**Given task:**
Copy the lines below word for word, starting at the line that contains "The height and width of the screenshot is (891, 891)." and ending at the line that contains "Screen dimensions: 678x510 click(600, 32)".

**Given information:**
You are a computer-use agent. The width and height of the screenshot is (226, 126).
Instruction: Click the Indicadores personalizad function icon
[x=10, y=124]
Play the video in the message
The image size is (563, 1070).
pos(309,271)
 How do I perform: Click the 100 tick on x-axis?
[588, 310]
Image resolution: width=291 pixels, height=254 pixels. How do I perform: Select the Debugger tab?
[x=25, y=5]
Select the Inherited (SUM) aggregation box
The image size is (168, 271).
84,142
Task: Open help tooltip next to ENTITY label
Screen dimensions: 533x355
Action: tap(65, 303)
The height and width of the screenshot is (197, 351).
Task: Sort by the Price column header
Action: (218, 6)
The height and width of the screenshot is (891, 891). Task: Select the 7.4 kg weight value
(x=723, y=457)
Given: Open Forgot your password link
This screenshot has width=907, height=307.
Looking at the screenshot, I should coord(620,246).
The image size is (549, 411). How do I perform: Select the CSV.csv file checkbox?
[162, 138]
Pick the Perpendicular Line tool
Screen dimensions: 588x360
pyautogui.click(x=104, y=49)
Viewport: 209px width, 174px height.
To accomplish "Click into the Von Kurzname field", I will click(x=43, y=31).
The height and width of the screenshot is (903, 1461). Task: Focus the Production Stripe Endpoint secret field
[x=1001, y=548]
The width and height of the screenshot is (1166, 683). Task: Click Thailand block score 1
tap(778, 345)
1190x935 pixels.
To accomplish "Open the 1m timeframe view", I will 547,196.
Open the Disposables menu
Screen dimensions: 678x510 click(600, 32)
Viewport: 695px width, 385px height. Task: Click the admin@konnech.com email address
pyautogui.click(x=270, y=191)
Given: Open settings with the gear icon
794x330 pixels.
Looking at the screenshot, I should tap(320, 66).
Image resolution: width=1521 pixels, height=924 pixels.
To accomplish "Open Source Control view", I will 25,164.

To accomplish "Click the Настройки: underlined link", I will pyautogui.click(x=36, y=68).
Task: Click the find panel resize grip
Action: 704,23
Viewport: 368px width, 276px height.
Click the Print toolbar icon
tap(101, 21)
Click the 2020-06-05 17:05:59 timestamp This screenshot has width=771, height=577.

**Solution for this problem:**
The height and width of the screenshot is (891, 891). Task: Select the 7.4 kg weight value
(x=723, y=457)
Given: Open Forgot your password link
This screenshot has width=907, height=307.
Looking at the screenshot, I should coord(620,246).
The image size is (549, 411). How do I perform: Select the CSV.csv file checkbox?
[162, 138]
Pick the Perpendicular Line tool
Screen dimensions: 588x360
pyautogui.click(x=104, y=49)
Viewport: 209px width, 174px height.
To accomplish "Click into the Von Kurzname field", I will click(x=43, y=31).
The height and width of the screenshot is (903, 1461). Task: Focus the Production Stripe Endpoint secret field
[x=1001, y=548]
The width and height of the screenshot is (1166, 683). Task: Click Thailand block score 1
tap(778, 345)
1190x935 pixels.
To accomplish "Open the 1m timeframe view", I will 547,196.
Open the Disposables menu
Screen dimensions: 678x510 click(600, 32)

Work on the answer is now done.